### Action item
Exactly the lines below from the one with "Click the Share" up to and including the one with "You are a computer-use agent. Image" make up the answer, with nothing else added.

• • • •

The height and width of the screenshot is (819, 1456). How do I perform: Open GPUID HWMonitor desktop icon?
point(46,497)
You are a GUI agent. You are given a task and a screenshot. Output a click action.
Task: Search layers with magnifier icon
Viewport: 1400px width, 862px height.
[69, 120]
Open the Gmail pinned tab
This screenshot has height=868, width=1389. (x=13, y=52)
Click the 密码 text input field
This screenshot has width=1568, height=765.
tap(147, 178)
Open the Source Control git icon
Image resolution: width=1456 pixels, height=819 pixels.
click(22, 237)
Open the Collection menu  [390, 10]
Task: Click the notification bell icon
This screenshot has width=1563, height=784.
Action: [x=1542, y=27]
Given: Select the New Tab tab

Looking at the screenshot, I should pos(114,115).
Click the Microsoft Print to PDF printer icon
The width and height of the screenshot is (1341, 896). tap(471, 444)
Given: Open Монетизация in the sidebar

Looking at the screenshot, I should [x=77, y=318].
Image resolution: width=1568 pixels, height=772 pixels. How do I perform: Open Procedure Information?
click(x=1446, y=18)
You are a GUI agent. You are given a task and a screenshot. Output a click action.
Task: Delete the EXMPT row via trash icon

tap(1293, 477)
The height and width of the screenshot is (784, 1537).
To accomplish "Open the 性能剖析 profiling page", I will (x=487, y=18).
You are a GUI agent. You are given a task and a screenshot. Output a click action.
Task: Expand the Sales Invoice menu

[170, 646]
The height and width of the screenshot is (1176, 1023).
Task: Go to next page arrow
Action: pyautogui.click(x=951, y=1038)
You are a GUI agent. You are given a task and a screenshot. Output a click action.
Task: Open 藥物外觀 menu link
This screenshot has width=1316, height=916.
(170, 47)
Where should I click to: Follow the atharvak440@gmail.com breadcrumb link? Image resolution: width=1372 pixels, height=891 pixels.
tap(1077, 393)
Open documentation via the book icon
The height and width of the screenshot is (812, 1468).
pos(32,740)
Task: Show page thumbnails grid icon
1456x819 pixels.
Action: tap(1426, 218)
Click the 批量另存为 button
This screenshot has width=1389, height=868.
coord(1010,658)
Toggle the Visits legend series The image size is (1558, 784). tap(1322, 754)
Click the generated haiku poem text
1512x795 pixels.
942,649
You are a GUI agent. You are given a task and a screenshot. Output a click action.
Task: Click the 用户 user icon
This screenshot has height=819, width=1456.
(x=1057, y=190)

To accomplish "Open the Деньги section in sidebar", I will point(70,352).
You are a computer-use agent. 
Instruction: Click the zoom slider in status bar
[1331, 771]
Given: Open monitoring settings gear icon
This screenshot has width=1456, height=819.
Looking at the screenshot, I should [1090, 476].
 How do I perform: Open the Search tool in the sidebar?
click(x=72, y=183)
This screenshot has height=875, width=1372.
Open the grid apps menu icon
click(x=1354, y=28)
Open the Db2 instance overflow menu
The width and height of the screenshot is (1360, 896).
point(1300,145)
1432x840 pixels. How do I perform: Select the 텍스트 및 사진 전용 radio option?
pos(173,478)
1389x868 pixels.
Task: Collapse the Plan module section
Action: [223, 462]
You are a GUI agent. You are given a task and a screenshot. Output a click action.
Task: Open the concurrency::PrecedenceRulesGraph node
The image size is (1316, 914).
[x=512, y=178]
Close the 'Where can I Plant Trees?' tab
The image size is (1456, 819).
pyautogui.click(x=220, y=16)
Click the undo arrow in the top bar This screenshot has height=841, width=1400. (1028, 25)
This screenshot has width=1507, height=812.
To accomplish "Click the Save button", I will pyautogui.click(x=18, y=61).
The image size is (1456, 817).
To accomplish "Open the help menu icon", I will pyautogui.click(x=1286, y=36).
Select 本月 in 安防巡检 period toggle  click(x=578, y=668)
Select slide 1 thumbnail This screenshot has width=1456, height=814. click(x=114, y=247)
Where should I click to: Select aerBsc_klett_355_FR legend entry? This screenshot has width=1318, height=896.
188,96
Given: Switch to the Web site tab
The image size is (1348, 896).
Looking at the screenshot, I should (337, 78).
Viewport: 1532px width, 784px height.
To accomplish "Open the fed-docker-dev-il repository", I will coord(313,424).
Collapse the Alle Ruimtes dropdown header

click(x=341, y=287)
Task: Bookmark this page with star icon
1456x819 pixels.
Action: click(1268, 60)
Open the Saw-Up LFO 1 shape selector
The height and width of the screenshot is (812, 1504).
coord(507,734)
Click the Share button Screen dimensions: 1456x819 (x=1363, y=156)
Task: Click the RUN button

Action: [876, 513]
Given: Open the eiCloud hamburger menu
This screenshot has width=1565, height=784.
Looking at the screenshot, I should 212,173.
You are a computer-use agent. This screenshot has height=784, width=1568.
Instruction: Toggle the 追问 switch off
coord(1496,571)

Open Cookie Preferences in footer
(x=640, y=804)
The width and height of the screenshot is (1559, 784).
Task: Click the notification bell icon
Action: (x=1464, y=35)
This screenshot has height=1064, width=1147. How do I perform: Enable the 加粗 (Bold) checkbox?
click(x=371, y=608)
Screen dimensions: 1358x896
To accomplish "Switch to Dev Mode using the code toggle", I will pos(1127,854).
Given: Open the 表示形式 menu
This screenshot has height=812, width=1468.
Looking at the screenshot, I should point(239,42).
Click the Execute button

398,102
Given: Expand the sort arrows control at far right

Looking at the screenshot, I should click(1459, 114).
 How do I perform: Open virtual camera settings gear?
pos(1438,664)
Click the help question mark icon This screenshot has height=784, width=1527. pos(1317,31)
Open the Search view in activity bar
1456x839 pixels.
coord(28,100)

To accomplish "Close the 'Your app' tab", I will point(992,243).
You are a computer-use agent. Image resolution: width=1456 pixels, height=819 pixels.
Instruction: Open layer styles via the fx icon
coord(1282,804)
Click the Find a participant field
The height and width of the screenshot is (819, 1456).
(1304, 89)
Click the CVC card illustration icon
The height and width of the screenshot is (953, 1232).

• • • •

### Solution
Click the Share button Screen dimensions: 1456x819 (x=1363, y=156)
Task: Click the RUN button

Action: [876, 513]
Given: Open the eiCloud hamburger menu
This screenshot has width=1565, height=784.
Looking at the screenshot, I should 212,173.
You are a computer-use agent. This screenshot has height=784, width=1568.
Instruction: Toggle the 追问 switch off
coord(1496,571)

Open Cookie Preferences in footer
(x=640, y=804)
The width and height of the screenshot is (1559, 784).
Task: Click the notification bell icon
Action: (x=1464, y=35)
This screenshot has height=1064, width=1147. How do I perform: Enable the 加粗 (Bold) checkbox?
click(x=371, y=608)
Screen dimensions: 1358x896
To accomplish "Switch to Dev Mode using the code toggle", I will pos(1127,854).
Given: Open the 表示形式 menu
This screenshot has height=812, width=1468.
Looking at the screenshot, I should point(239,42).
Click the Execute button

398,102
Given: Expand the sort arrows control at far right

Looking at the screenshot, I should click(1459, 114).
 How do I perform: Open virtual camera settings gear?
pos(1438,664)
Click the help question mark icon This screenshot has height=784, width=1527. pos(1317,31)
Open the Search view in activity bar
1456x839 pixels.
coord(28,100)

To accomplish "Close the 'Your app' tab", I will point(992,243).
You are a computer-use agent. Image resolution: width=1456 pixels, height=819 pixels.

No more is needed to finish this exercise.